What factors may influence a classic collector’s car value
Collecting classic cars can be an exhilarating hobby, but if you’re hoping to turn collecting into trading for profit, it can also be a risky one. There are many factors that affect the value of a collector’s car, and here at JD’s Auto Repair, we’re going to outline some of the basics and dispel some common myths that will give you a sure footing when it comes to valuing classic cars!
Rarity does not equal value!
It seems quite logical that increased value would directly correlate to the rarity of a car – after all, scarcity drives up the price of commodities such as gold and oil. However, when car models are rare, it’s more likely than not that they didn’t sell because people weren’t interested in buying them in the first place. It’s important to therefore evaluate whether that vehicle would seem desirable now, or whether the current trends in classic car design still make this rare model a no-go. If current trends have changed enough to make that vehicle desirable now, you may be onto a winner, but otherwise it would be good to look elsewhere!
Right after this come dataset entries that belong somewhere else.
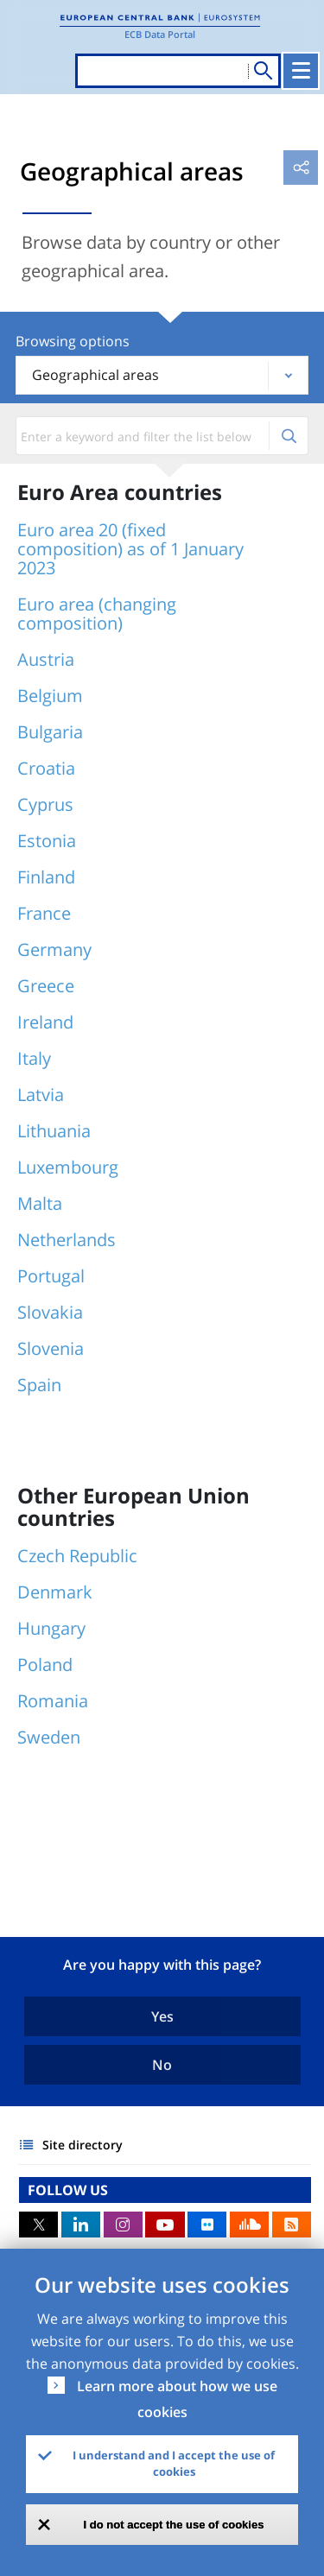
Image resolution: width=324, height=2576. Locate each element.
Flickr (206, 2224)
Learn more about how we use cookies (177, 2399)
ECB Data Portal (159, 34)
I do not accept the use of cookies (174, 2524)
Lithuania (54, 1130)
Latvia (40, 1094)
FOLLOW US (68, 2189)
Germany (54, 949)
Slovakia (50, 1312)
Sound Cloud (249, 2224)
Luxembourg (67, 1167)
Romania (52, 1700)
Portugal (51, 1276)
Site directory (82, 2144)
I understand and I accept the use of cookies (174, 2463)
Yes (162, 2016)
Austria (45, 659)
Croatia (46, 768)
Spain (39, 1384)
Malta (39, 1203)
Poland (45, 1664)
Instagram (123, 2224)
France (44, 913)
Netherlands (66, 1239)
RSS (291, 2224)
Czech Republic (77, 1555)
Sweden (48, 1737)
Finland (46, 877)
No (162, 2064)
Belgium (50, 695)
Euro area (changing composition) (96, 613)
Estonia (46, 840)
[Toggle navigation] (300, 71)
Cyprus (45, 804)
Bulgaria (50, 732)
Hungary (51, 1628)
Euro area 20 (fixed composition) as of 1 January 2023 (130, 548)
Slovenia (50, 1348)
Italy (34, 1058)
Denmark (54, 1592)
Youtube (164, 2224)
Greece (45, 985)
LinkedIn (80, 2224)
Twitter (38, 2224)
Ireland (45, 1022)
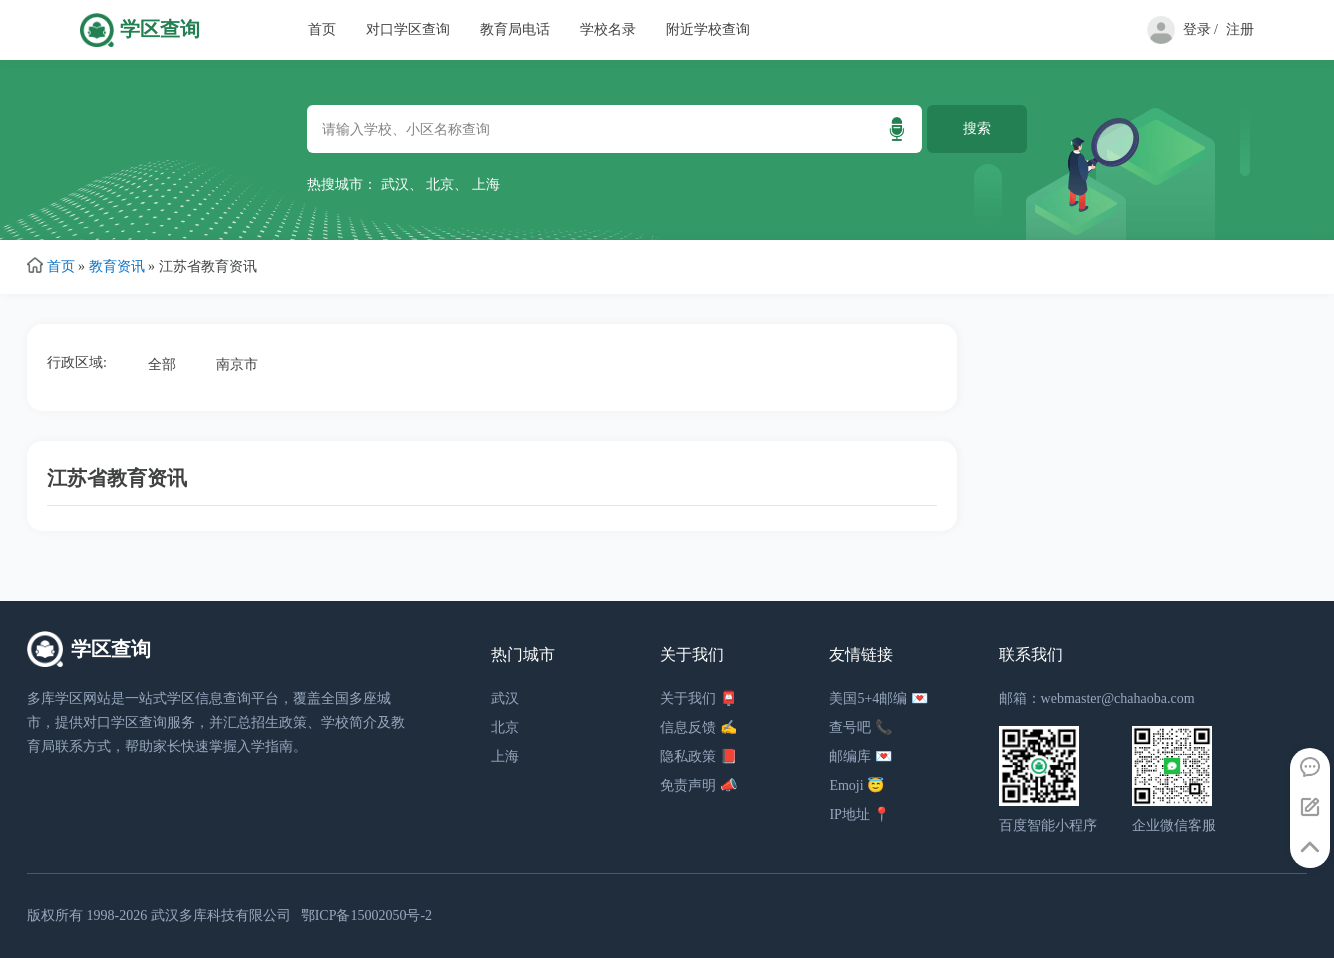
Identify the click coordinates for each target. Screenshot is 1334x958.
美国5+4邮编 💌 (878, 698)
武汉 (395, 184)
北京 (440, 184)
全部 (162, 364)
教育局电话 (515, 29)
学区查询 (160, 29)
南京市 (237, 364)
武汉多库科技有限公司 (221, 915)
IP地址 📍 (859, 814)
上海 (486, 184)
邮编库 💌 (860, 756)
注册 (1240, 29)
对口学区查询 (408, 29)
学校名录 (608, 29)
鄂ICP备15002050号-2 (366, 915)
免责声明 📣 (698, 785)
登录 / (1200, 29)
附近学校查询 (708, 29)
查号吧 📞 (860, 727)
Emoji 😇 (856, 785)
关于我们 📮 (698, 698)
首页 (322, 29)
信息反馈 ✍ (698, 727)
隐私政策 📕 (698, 756)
Market trends can dictate value
Just like with the fashion industry, which classic cars are hot, and which are not, is always changing. So, it’s important to recognize this and act accordingly. Maybe that 1974 Pontiac GTO will be worth twice as much in 5 years’ time once it becomes a trendier model. Being able to predict where the market is going is of course like having a gasoline-fueled sixth sense, but if you knuckle down and do your research, it could certainly pay off!
Don’t be too concerned with condition
Some people assume that small scratches, nicks, and general wear and tear will significantly affect the value of a car, and for those who’re not so well versed in the song and dance of classic car salesmanship, buyers may exploit this lack of knowledge to significantly knock the price down. But it should be noted that minor aesthetic wear and tear should not affect the value of the vehicle. A much more informed buyer would likely know that the history of the vehicle, including paperwork and documentation, adds much more value than aesthetic condition as in the world of classic cars, the story behind the vehicle is often what is highly valued.
Investing money won’t increase worth
Beginner collectors often buy a used classic car and then spend huge amounts on restorations only to then find that the increase in value is minimal to say the least. This is often because buyers are looking for an original car – one that drives and handles like it’s got a history behind it, not like it’s a fuel-injected modern car in classic car clothing! Knowing what buyers are looking for is very important, and often this equates to make and model, as well as the documentation and history of a car which give it its character. These are the cars that are likely to fetch the highest value.
Knowing where to start with valuing classic cars is important if you want to avoid spending huge sums of cash for little of no return or being taken for a ride when it comes to negotiating a price. By following these simple first steps in understanding what influences the value of a classic car, you can be sure to get a good return on investment and navigate what is a tricky yet potentially lucrative market!